WHAT TO DO ->
What lines in the data below mention the string "תוכנה"? Copy them out.
::: DATA UNDER STUDY
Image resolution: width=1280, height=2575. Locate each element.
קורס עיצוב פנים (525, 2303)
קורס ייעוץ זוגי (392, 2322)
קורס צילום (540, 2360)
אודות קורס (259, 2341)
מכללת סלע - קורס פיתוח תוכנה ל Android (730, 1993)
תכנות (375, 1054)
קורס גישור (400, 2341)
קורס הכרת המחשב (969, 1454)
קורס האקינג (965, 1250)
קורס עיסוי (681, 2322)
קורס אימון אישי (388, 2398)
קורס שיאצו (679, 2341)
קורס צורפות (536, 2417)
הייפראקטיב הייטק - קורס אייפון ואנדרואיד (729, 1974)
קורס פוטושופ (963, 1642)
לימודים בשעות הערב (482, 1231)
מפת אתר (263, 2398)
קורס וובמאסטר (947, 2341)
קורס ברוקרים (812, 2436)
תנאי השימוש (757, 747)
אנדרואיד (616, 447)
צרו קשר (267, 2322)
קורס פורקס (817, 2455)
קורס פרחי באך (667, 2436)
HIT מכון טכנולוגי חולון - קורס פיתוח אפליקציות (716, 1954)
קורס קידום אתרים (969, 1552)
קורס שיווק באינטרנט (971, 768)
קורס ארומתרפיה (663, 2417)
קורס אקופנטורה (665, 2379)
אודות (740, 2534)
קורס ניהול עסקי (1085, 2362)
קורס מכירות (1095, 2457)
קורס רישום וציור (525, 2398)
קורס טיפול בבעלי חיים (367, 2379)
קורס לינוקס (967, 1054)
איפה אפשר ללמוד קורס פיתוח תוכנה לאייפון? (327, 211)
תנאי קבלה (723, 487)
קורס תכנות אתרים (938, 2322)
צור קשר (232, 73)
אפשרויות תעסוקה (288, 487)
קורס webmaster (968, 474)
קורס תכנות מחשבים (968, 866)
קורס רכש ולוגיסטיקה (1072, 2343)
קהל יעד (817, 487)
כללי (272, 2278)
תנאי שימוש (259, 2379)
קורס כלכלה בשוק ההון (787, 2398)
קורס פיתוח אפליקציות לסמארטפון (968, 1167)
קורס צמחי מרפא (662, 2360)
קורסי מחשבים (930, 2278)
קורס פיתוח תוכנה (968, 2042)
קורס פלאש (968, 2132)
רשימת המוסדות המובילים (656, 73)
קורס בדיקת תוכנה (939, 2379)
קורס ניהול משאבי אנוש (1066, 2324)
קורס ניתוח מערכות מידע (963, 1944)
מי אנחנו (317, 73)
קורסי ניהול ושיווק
::::::
RESPONSE ->
מכללת סלע - קורס פיתוח תוכנה ל Android (730, 1993)
איפה אפשר ללמוד קורס פיתוח תוכנה לאייפון? (327, 211)
קורס פיתוח תוכנה (968, 2042)
קורס בדיקת תוכנה (939, 2379)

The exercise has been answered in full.